Goal of the exercise: Copy out every line from the records that includes "computer".

(Stored items)
-------------------------

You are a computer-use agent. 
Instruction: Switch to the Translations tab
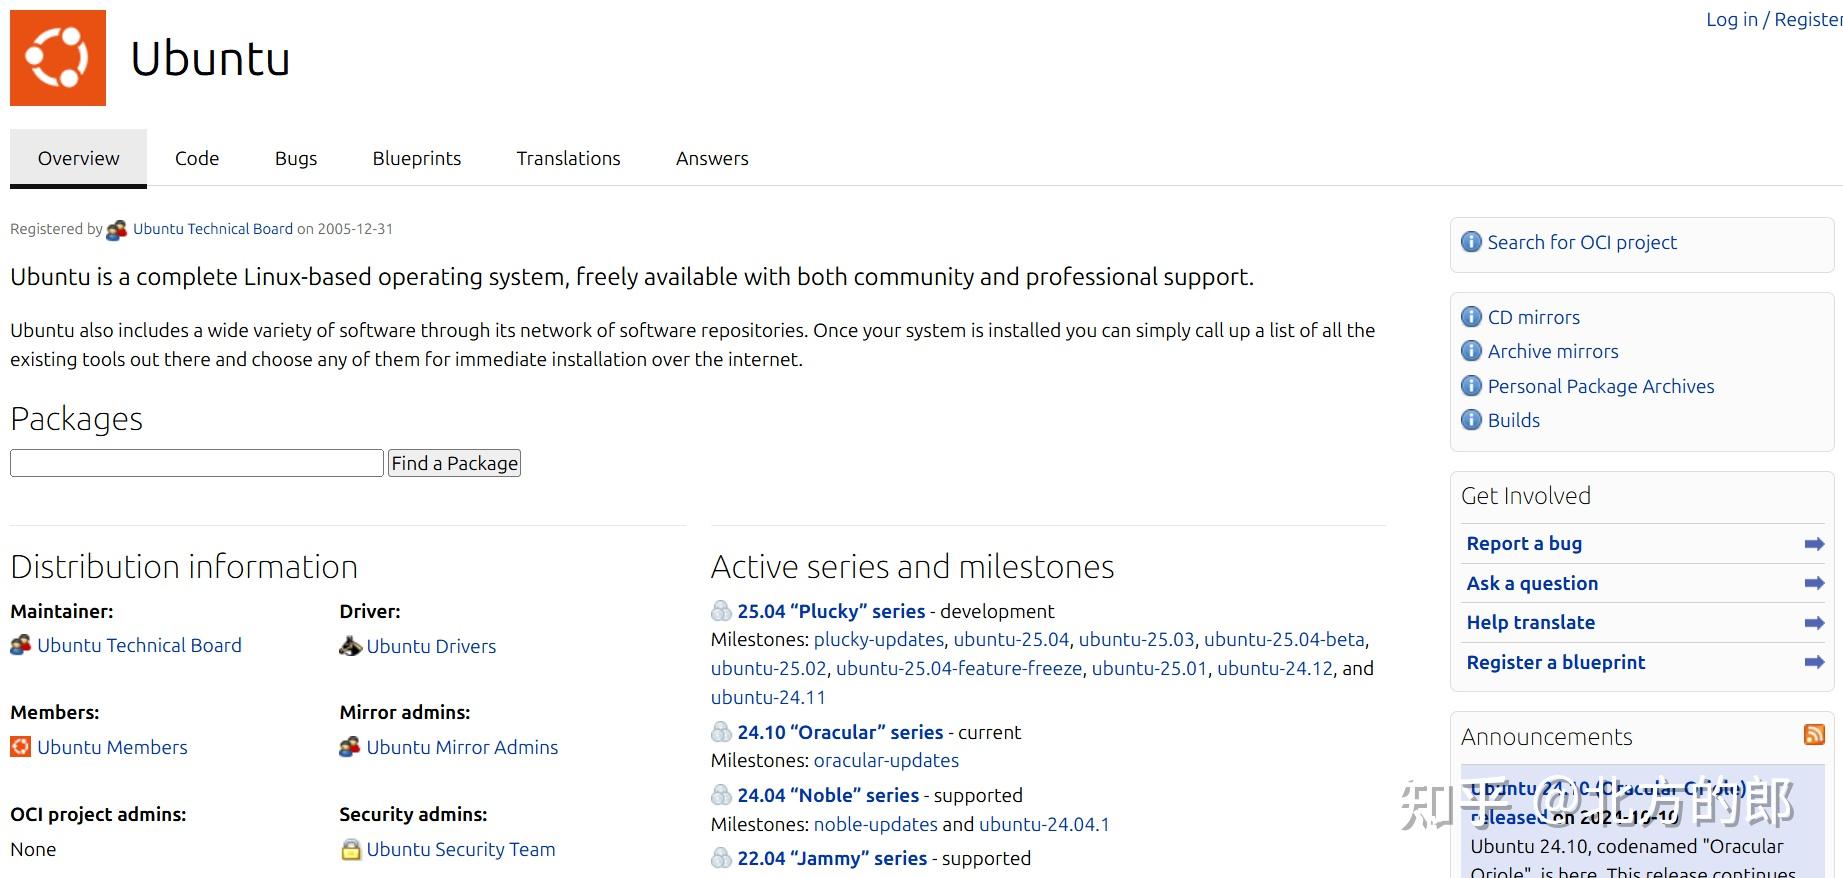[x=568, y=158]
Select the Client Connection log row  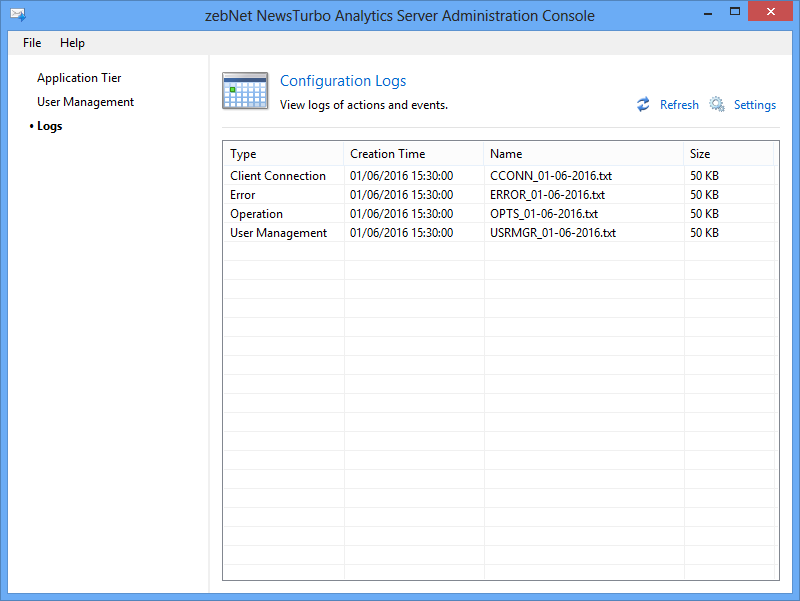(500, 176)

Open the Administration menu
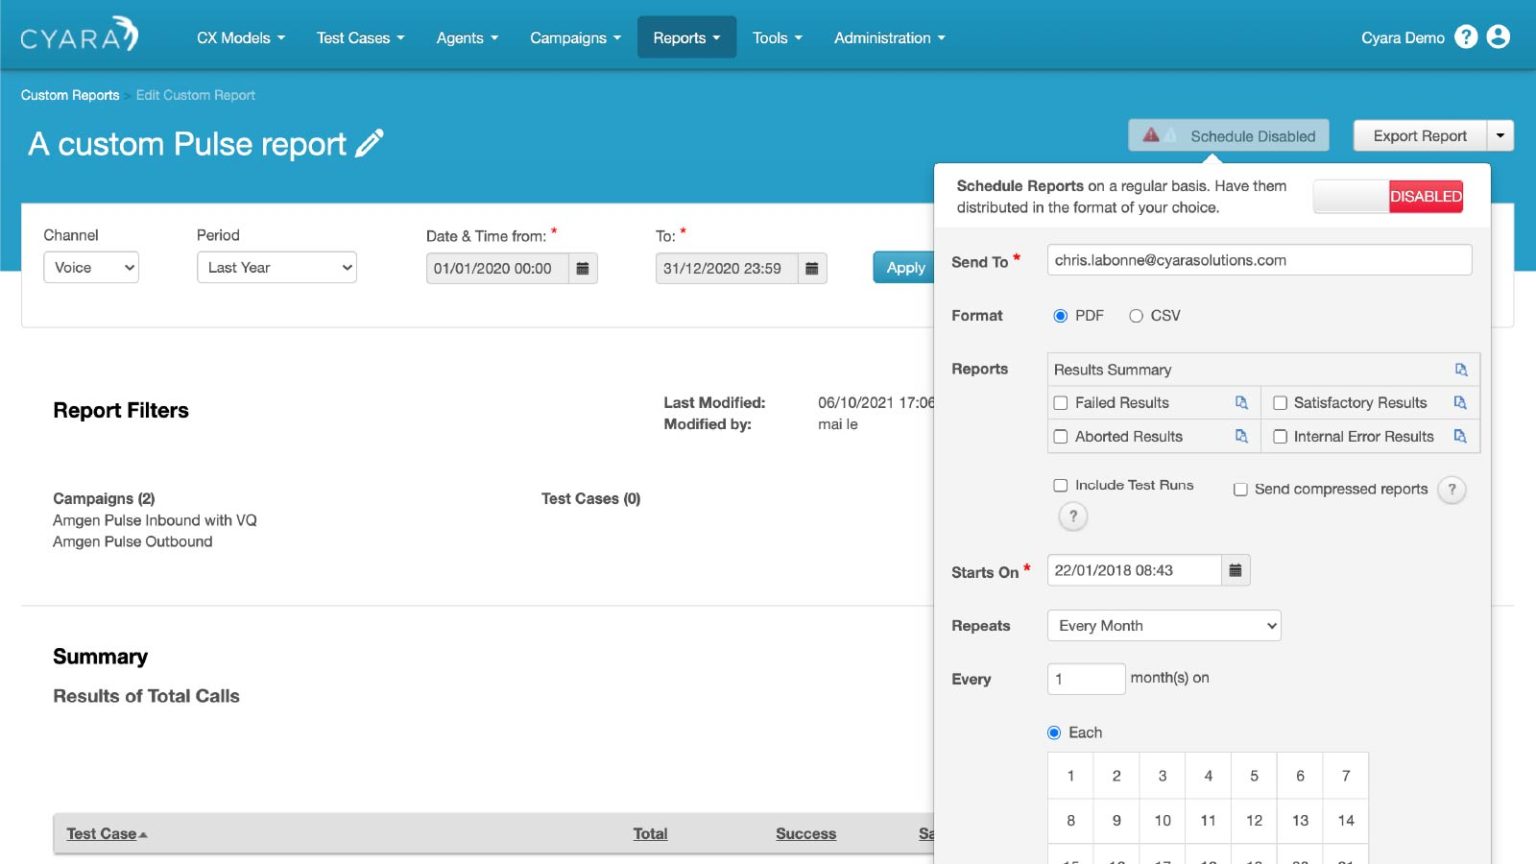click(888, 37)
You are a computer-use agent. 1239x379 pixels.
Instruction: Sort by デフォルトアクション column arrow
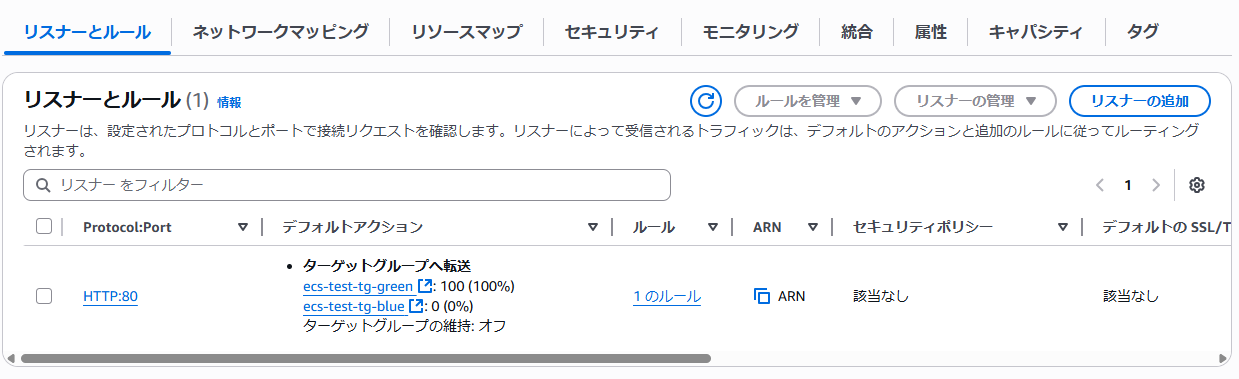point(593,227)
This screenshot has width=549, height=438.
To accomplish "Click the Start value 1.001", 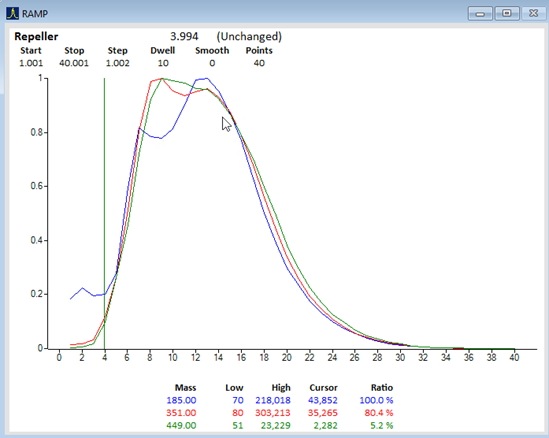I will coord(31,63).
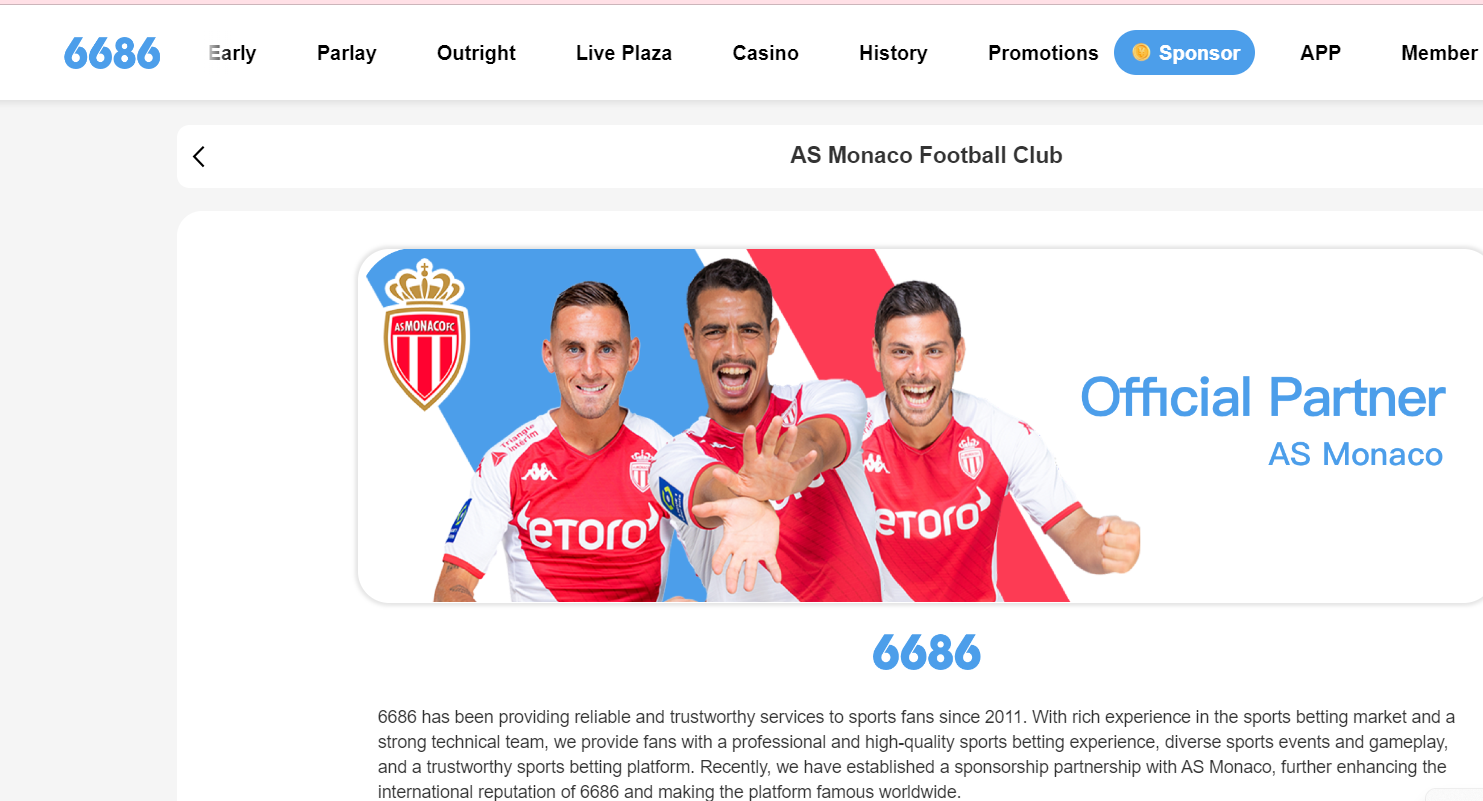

-------------------------

The answer:
You are a computer-use agent. 
You are a computer-use agent. 1239x379 pixels.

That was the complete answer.